What You Need To Know

  • Credit scores usually range from 300 – 850, and contrary to popular belief, you don’t have just one. You probably have hundreds of credit scores
  • The FICO® Score was created by the Fair Isaac Corporation back in 1989 and has become the gold standard for credit scores
  • While there are other scores, 90% of “top lenders” use a FICO® Score in their lending decisions[1]

Contents

Without googling it, could you tell us what this means: My FICO® Score 8 from TransUnion® is 712, but my VantageScore® 3.0 from Experian™ is 820.

How’d you do?

If the math wasn’t mathin’ for you, that’s pretty common in the personal finance space. We learn a lot in school, but we either all ignored our teachers or skipped class the day they taught us about credit scores. That’s right: scores – with an S at the end.

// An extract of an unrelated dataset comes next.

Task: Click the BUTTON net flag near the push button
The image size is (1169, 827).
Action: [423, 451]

Credit scores usually range from 300 – 850, and contrary to popular belief, you don’t have just one. You probably have hundreds of credit scores.

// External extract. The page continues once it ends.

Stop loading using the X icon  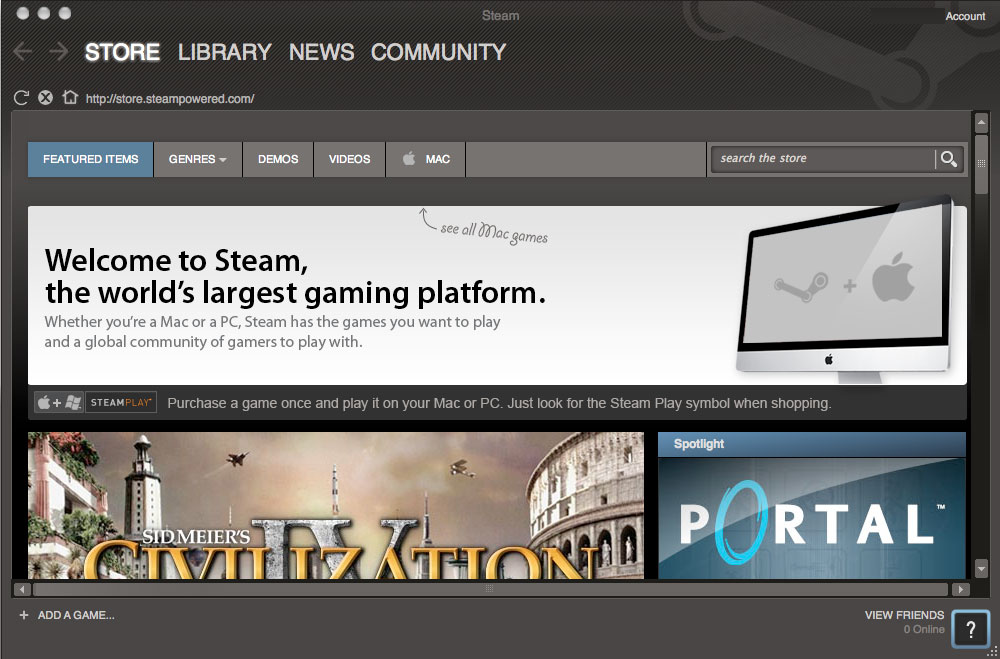coord(45,97)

It can be challenging to figure out which scores matter most, how they’re different from each other and where to find these three-digit numbers that play such important roles in our financial lives.

And then there’s the big question: What’s the difference between FICO® Scores and credit scores. Are they the same thing? And if that’s a no, which one should we pay attention to?

What To Know About FICO® Scores vs. Credit Scores

Lenders use credit scores to evaluate your creditworthiness. Your scores can affect your ability to get approved for a credit card, mortgage or personal loan. Your scores also play a role in determining what interest rates you’re offered on credit products.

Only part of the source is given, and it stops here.